Christians and Stupidity

It occurred to me today that if I hear one more person reference God in a statement highlighting their own stupidity, I am going to lose my mind.

The county commission of Palm Beach County, Florida, a county that is currently one of many in the U.S. where coronavirus numbers are spiking, allowed earlier this week for people from the public to voice their opinions, before the commissioners voted on an ordinance to require wearing face masks in public, to try to help with disease transmission. If you haven’t seen the videos of the people who showed up to speak their minds, just Google “God’s wonderful breathing system” and you’ll get all of the information that you need about the incident.

It continually drives me crazy when people, who insist on being publicly idiotic, have to also reference themselves as people of faith. It makes the rest of us, who believe in God and use our heads and think before we talk, look like we belong to some goofy cult. It’s not just them, either. It’s people that I know, people that I go to church with. They are doing the same STUPID stuff. Not thinking about what they say. Not thinking about what they chose to believe in the media. Misrepresenting God and Christ by being dumb.

If you’ve read The Bible, you know that Jesus wasn’t dumb; he regularly butted heads with the religious leaders of His day, refuting their empty religiosity and making them look foolish. Not only was Jesus a thinker, He knew who to trust and of whom to be suspicious. I just don’t think that modern Christians who claim to follow God and Jesus have any right being willfully ignorant and/or publicly humiliating.
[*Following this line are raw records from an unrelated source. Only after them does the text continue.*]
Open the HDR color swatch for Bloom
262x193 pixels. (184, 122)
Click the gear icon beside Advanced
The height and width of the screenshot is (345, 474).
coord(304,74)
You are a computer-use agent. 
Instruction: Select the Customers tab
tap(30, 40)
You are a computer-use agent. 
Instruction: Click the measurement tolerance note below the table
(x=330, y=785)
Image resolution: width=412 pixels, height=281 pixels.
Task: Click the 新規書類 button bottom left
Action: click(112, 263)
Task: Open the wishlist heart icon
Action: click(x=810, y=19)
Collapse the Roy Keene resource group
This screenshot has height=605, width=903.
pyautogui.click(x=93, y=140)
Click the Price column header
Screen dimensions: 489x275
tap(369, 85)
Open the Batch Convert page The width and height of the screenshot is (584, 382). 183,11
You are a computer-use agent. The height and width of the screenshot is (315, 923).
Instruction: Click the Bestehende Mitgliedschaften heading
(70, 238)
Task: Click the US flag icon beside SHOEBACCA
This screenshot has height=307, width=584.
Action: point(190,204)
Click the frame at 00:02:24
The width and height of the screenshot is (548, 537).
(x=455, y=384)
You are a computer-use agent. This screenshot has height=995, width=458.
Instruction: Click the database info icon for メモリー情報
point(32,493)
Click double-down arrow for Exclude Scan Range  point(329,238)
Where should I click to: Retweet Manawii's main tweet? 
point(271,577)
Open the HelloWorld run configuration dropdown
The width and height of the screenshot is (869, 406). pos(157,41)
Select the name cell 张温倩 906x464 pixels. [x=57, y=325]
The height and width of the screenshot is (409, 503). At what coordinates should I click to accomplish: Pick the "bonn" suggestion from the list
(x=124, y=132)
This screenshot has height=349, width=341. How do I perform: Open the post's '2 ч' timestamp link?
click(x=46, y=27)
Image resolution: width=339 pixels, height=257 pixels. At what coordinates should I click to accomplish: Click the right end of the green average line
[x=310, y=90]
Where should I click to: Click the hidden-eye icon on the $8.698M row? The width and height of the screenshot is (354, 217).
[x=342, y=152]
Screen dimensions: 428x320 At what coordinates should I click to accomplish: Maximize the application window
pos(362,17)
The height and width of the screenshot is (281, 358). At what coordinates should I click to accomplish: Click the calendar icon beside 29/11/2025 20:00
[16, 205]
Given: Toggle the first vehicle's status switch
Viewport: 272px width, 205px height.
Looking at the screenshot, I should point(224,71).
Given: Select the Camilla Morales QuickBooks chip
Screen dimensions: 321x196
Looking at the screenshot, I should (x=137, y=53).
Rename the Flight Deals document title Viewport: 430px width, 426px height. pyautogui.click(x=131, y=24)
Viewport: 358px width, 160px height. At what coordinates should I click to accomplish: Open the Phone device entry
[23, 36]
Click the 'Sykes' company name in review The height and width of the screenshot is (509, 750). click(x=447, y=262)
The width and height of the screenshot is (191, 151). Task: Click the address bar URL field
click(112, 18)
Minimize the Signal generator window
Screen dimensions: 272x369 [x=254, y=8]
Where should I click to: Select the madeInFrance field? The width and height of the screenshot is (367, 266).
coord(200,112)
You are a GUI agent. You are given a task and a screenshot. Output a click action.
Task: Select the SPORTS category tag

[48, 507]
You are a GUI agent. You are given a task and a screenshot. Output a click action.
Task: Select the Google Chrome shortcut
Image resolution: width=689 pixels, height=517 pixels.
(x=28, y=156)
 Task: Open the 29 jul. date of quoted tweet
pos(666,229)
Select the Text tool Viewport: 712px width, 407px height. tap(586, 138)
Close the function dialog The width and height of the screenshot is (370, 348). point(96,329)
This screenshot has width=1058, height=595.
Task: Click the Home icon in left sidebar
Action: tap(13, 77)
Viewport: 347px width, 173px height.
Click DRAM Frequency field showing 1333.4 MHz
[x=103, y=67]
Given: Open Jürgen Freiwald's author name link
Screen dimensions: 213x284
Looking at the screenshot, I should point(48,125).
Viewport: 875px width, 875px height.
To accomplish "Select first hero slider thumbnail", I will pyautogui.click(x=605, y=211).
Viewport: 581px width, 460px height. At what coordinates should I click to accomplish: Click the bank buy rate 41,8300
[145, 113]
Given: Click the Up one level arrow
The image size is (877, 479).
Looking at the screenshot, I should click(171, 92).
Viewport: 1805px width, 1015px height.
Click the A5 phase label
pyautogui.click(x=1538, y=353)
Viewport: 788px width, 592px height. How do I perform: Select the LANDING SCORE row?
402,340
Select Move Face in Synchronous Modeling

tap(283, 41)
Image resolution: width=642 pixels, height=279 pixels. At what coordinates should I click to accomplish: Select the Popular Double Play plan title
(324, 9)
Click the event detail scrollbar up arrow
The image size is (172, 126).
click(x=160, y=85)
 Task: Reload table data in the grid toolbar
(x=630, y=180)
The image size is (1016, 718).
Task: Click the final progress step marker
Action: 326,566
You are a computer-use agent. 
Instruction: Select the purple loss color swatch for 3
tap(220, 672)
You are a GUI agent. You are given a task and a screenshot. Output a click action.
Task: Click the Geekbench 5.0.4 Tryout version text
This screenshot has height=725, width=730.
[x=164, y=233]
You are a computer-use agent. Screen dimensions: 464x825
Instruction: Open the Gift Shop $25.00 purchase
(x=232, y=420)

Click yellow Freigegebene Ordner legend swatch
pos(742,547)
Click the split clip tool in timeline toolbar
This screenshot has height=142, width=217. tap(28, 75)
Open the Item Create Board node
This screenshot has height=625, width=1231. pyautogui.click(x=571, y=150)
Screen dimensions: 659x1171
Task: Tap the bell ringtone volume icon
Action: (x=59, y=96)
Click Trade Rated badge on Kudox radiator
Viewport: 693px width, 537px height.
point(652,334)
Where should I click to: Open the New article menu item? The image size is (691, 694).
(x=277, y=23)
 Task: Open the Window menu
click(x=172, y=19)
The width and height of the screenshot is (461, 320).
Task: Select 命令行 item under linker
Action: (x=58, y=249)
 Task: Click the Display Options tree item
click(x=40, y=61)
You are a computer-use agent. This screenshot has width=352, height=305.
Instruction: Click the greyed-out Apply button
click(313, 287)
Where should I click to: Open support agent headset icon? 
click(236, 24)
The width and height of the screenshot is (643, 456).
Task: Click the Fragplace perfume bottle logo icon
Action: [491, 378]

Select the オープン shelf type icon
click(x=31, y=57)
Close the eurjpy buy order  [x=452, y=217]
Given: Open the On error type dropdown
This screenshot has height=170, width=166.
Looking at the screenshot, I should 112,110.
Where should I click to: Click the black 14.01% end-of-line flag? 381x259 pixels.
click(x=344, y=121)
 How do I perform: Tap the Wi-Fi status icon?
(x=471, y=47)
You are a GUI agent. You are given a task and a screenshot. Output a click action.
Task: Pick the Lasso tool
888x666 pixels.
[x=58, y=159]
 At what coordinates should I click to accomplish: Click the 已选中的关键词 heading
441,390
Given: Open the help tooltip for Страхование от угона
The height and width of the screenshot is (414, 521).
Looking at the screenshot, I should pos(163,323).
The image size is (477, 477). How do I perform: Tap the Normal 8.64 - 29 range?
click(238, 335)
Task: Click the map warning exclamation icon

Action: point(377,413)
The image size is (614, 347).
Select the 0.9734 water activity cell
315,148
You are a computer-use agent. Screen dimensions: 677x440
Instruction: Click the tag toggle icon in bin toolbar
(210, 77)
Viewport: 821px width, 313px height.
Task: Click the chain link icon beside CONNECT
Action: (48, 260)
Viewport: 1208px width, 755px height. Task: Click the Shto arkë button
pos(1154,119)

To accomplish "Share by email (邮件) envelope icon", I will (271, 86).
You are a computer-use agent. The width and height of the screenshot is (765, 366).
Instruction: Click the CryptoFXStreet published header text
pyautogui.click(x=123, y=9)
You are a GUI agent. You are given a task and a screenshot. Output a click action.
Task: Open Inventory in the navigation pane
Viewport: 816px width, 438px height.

My real beef with these people is this: they’re giving the rest of us a bad name. Here’s how:

For about the last century and a half, the halls of higher academics in the world have been distancing themselves from faith and religion, a previously unprecedented move, since the history of intellectual pursuits world-wide have happened, hand in hand much of the time, with the church. And, this distancing has allowed for, at first, a dichotomy between the two worlds of thought, and then, later, an all-out war. Much of the current academic world would have you believe that people who believe in God are dumb.

But, of course, they’re not trying to convince me that I’m dumb, for that would be, well, dumb. Rather, they are trying to convince the unbelievers.

The world is watching, and it’s wondering about God and people who believe in God and whether or not the academic society, which would paint believers as unintelligent, is correct in their suggestions.

And then, you have all of these people running around being idiots and mentioning God in the same breath.

Now, don’t get me wrong, I love these people, because as a Christian, they are my brothers and sisters in Christ –even when I’m not happy with them– but I also have problems with what they’re doing.

If you end up Googling “God’s wonderful breathing system” and you pull up an article on a website, scan the comments on the article. If you don’t find multiple comments in the comments section regarding people who believe in God and how dumb they are, I’ll take you out to dinner. The comments will say something like, “You’d expect this behavior from people who believe in fairy tales” or “They’ll be fine, they’ll just ask their God to save them” or “Santa Clause and the Tooth Fairy aren’t real, either”.

So now, those of us who would tell someone that we believe in God, are faced with assumptions –stereotypes, really– about our low level of intelligence. These stereotypes get reinforced by every news story (don’t get me started on how the media works to make Christians look dumb) where someone is being dumb and mentioning their faith.

But, like all stereotypes that exist, they tend not to be true a lot of the time. Do you think that cops are power-hungry brutes? Most of them aren’t. Do you think that gay men are all effeminate? I know many that aren’t. Do you think southerners are racists? I know many who would disagree. These stereotypes exist, in large part, because it’s easier to believe in a stereotype than it is to go around and get to know people to discover that the stereotypes have a low percentage of accuracy.

Part of the problem I have with the “people of faith can’t be intelligent” stereotype is that, for those who believe it, they’re not likely to get near enough to a person of faith to discover that the stereotype is false, often out of fear that they might be thumped over the head with a Bible before too long.

Maybe, deep down inside, I’m just coming to terms with the idea that I belong to a group of people who are stereotyped, and that I don’t fit that stereotype.

If you are an unbeliever –> before you decide that you are going to believe the stereotype and assume that all people of faith are unintelligent, try talking with one or two of them. You could reach out to me, if you’d like, to ask some questions about faith and belief and intelligence, and I’d be happy to do my best to illustrate to you that people of faith aren’t necessarily childish unintelligent mopes who don’t have anything better to do than to believe in fairy tales. Some of the most intelligent people I know believe in God and Jesus.